Susan Kelleher
December 3, 2019
3 Minute Read
Anyone buying a home for the first time knows the financing learning curve is steep. And when issues crop up — as they sometimes do — it’s tempting for buyers to give up on the mortgage process and walk away.
But there’s compelling evidence that persistence pays off: Some buyers apply two, three, even four or more times before securing a mortgage to buy their home.
Overall, 18% of all buyers get turned down for financing at least once, 11% are denied at least twice, and 4% are turned away four or more times, according to the Zillow Group Consumer Housing Trends Report 2019.
Younger buyers, who are more likely to be buying their first home, have a harder go of it.
One in four (25%) Gen Z/millennial buyers (ages 18-39) who obtain a mortgage are turned down at least once before getting lender approval; 16% are denied at least twice, and 6% apply four or more times before their loan is approved.
By comparison, 82% of Gen Xers (ages 40-54) and 95% of baby boomers or silent generation buyers (ages 55-75) who buy their home with a mortgage get financing on their first try.
The data on mortgage denials only includes those who were able to secure financing, so the number of potential buyers who encounter issues due to financing is likely much higher.
The difficulties young buyers face include carrying heavy debt when they reach what have historically been prime home-buying years.
But debt isn’t always a deal-breaker. Exploring down payment options, interest rates and special programs for first-time buyers and certain professions — such as teaching and law enforcement — can help keep the door open for home ownership.
Mortgages are the main source of financing for most buyers — 77% of all buyers take out a mortgage to buy their home. They’re especially common with younger buyers: 84% of millennials and 81% of Gen Xers take out mortgages, compared with 67% of boomers and 42% of Silent Gen buyers.
Of those who successfully obtain a mortgage, exactly half (50%) are either somewhat or very concerned about qualifying for one.
Those who eventually obtain a mortgage do so mostly from a traditional bank, credit union or financial institution. Nearly 3 in 4 buyers (74%) finance their home through a traditional lender, compared with 15% who use an online mortgage lender, 2% who finance through a builder and 9% who use some other institution.
There are many reasons why a prospective buyer would be turned down for a mortgage, but one of the most significant factors appears to be debt.
One in four buyers (25%) say they were denied home financing or turned down for a rental due to debt. Student debt delayed buying for 39%.
Still, a majority of buyers (56%) say they have some kind of debt. Credit card debt is the most common — 42% say they owe money on their cards, followed by student loans (20%) and medical debt (16%).
The Zillow Group Consumer Housing Trends Report shows that people worry that their debts will scuttle their ability to qualify for a loan: 58% of households who eventually buy a home with a mortgage worry that their debts will derail their ability to qualify for a loan, compared with 35% of buyers without debt.
Those with medical debt carry the greatest burden: 67% worry about qualifying for a mortgage.
And yet, many do ultimately qualify for a mortgage and buy a home. With some guidance and coaching, your clients could make it across the threshold too.
Educate clients about down payments. Younger buyers in particular may not be aware that they can buy a home with less than 20% down. Two out of three mortgage buyers who have debt put down less than 20%, compared with 40% of those without debt. For buyers with student debt, about 3 in 4 (76%) put down less than 20%.

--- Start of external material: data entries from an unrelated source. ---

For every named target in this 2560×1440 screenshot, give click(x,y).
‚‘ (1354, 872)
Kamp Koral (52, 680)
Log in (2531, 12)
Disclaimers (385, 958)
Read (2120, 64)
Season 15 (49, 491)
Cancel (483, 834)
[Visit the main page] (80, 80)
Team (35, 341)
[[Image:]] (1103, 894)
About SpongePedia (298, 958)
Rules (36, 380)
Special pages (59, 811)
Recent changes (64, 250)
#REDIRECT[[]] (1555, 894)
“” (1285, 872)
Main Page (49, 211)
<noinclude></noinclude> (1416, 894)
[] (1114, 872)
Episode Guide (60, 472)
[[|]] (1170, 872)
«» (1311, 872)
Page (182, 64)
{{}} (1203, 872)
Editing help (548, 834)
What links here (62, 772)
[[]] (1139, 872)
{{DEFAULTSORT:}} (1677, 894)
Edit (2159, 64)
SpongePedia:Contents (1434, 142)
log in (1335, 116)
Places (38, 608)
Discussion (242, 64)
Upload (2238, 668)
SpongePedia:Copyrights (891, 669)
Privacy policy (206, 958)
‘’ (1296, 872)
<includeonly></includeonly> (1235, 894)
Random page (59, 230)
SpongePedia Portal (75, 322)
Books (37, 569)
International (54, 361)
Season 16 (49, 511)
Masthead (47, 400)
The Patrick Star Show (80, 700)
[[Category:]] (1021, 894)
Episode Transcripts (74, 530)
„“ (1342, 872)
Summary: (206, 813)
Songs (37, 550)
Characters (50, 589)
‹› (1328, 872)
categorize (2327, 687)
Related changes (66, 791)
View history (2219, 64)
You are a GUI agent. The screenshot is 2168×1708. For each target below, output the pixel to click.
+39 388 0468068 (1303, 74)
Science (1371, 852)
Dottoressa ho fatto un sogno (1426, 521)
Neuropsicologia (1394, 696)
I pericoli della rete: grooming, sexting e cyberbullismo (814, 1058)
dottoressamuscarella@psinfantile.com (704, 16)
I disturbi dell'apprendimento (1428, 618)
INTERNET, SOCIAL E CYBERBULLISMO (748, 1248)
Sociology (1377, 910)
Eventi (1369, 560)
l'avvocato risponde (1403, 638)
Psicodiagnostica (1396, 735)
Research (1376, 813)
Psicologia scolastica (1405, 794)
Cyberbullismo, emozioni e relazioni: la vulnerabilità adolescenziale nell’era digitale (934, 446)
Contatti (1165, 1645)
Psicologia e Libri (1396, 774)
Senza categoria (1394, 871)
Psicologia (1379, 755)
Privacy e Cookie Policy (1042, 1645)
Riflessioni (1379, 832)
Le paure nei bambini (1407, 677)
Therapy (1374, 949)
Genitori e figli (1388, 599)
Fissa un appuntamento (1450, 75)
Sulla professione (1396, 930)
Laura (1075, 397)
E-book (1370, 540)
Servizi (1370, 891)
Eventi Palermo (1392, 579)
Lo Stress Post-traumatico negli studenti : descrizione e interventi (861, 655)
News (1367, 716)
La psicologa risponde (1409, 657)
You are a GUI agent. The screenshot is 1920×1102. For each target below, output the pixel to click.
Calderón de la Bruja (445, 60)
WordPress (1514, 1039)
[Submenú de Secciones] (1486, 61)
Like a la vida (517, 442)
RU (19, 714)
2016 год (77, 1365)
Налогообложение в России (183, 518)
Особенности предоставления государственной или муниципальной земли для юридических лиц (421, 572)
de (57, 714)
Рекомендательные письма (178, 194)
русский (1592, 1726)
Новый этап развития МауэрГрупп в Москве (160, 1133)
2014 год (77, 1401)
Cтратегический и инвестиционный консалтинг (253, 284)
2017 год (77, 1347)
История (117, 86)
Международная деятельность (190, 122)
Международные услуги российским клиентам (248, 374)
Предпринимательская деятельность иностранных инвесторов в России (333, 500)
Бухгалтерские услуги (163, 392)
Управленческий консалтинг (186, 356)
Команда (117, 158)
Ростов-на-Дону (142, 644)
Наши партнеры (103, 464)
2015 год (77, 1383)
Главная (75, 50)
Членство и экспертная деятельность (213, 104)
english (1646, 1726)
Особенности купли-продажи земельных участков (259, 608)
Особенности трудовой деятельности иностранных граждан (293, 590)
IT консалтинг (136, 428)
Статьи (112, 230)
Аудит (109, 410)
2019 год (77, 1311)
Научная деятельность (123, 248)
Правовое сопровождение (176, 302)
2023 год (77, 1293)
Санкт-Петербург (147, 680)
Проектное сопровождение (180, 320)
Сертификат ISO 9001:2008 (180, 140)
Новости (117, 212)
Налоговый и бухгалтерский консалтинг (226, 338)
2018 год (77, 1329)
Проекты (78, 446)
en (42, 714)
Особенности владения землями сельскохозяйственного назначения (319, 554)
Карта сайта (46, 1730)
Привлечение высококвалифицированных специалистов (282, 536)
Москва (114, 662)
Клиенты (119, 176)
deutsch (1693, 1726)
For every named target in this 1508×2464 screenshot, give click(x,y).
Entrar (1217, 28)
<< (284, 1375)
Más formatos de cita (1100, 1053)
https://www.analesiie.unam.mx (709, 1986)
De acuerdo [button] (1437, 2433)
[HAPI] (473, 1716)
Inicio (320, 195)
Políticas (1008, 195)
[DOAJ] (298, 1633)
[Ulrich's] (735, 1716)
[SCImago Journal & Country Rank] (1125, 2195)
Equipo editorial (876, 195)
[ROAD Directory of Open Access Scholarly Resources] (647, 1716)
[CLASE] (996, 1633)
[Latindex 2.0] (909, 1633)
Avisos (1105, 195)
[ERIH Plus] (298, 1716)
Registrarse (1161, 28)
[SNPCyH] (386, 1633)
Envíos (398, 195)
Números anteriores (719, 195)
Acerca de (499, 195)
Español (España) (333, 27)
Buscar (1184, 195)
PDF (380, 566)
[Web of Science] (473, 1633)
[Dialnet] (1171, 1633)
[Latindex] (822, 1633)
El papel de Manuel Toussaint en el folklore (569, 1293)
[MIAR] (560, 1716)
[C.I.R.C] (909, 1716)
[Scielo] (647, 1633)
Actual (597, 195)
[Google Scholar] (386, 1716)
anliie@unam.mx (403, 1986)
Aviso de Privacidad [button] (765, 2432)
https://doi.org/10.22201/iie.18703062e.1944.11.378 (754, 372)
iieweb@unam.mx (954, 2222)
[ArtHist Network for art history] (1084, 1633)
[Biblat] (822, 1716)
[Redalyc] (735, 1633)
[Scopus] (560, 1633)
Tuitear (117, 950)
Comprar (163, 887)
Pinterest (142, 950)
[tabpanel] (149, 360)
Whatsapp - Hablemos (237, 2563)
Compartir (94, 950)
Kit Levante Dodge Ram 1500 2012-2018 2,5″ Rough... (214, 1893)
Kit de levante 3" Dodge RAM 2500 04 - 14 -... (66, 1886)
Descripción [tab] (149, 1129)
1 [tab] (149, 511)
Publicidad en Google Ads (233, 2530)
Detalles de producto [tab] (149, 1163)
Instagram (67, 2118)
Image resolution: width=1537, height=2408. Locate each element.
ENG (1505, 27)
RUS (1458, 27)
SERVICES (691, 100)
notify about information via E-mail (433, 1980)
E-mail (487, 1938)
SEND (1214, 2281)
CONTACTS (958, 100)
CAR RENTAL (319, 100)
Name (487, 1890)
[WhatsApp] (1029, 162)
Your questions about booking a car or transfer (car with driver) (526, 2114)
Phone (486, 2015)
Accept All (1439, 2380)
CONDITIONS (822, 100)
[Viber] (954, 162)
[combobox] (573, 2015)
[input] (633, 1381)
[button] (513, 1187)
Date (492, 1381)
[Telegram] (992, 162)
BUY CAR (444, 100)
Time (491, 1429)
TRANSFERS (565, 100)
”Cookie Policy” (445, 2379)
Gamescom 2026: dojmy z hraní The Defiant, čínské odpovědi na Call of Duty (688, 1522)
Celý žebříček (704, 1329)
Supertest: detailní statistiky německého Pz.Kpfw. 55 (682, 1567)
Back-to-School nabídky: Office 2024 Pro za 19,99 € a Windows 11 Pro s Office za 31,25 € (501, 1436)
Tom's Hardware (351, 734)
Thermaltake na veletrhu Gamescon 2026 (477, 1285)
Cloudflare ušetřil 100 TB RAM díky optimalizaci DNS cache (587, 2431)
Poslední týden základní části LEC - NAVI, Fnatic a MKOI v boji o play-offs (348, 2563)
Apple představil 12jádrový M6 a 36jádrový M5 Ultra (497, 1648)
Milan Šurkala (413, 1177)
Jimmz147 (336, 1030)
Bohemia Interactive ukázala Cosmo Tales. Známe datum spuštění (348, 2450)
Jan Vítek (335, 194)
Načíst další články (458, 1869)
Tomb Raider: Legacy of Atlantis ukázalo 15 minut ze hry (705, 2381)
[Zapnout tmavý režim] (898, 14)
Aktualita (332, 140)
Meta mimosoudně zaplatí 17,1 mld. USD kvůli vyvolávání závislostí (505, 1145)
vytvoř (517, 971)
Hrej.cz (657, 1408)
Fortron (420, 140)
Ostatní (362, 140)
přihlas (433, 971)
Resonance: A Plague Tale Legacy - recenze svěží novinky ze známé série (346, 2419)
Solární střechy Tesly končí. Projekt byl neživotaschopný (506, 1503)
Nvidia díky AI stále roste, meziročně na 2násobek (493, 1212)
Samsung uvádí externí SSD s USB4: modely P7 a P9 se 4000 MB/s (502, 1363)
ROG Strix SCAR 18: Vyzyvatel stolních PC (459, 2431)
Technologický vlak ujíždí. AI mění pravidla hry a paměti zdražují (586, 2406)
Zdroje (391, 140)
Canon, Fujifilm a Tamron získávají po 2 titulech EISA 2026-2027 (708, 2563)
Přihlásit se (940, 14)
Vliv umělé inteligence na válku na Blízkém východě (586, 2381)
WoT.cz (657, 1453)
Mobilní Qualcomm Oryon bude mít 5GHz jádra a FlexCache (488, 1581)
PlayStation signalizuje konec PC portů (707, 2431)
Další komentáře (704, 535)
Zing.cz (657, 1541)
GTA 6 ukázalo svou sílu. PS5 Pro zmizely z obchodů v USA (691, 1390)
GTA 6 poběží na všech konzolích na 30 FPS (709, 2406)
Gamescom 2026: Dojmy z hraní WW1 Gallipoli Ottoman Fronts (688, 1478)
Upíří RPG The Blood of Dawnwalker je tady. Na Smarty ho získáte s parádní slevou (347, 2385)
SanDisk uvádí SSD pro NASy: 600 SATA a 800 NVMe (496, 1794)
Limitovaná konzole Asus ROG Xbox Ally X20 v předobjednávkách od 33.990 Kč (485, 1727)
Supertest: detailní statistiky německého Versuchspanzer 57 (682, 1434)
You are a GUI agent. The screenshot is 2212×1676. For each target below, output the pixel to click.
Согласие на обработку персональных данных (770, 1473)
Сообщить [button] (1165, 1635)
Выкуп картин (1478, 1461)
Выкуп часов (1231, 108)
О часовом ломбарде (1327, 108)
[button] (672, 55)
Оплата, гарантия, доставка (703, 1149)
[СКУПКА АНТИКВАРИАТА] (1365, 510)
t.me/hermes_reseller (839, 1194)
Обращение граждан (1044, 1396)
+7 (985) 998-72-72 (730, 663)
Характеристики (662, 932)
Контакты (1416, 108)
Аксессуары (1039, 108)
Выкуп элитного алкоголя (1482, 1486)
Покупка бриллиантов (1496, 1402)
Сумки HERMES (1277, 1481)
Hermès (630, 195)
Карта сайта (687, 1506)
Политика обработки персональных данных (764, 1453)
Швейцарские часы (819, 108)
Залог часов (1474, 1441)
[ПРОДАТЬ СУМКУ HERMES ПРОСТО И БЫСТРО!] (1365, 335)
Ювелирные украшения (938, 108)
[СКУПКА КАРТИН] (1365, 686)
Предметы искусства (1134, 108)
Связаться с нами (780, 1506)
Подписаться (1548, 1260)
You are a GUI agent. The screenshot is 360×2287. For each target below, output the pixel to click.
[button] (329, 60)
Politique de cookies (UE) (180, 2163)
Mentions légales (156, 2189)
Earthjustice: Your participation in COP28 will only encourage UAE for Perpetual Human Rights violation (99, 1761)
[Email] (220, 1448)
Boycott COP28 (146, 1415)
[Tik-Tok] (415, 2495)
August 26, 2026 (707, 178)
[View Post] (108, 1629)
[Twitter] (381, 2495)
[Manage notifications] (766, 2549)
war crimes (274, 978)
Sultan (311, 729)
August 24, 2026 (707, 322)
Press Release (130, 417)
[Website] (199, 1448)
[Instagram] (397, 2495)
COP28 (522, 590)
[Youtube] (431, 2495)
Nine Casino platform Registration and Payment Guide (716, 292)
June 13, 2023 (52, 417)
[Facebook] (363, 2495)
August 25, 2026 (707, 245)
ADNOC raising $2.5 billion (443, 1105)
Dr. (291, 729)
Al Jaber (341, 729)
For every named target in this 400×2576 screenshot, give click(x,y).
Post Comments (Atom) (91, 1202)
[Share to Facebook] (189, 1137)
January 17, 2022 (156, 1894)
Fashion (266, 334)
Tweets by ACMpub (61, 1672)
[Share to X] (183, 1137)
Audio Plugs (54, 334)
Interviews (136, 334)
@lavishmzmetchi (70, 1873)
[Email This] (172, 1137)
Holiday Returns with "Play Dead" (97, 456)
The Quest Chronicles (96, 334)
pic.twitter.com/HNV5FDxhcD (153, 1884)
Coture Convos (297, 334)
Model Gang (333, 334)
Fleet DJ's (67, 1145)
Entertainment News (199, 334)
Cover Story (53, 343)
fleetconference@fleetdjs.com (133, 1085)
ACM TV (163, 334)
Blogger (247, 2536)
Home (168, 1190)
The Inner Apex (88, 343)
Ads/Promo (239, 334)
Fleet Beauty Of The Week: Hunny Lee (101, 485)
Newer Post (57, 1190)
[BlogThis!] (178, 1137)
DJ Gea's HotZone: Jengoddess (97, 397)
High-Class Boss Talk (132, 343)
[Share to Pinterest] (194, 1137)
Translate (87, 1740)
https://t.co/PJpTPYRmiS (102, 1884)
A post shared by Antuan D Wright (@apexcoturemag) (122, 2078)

Make them aware of assistance programs. There are more than 2,000 programs at the state and local levels in the United States that provide down payment assistance. See if any of them fit your clients’ circumstances.
Educate clients about loan options. Government-backed loans may be a good option for people with a low credit score or an inability to fund a 20% down payment. There also are a host of loans for unique situations, including first-time buyers and certain professions such as teachers and first responders.
Encourage them to shop for lenders. The federal Consumer Financial Protection Bureau recommends that people talk to at least three lenders when shopping for a loan. Develop relationships with lenders who understand the challenges of younger buyers.
Encourage them to pre-qualify. Knowing what they’re up against before they face a wall of denials can help them better prepare.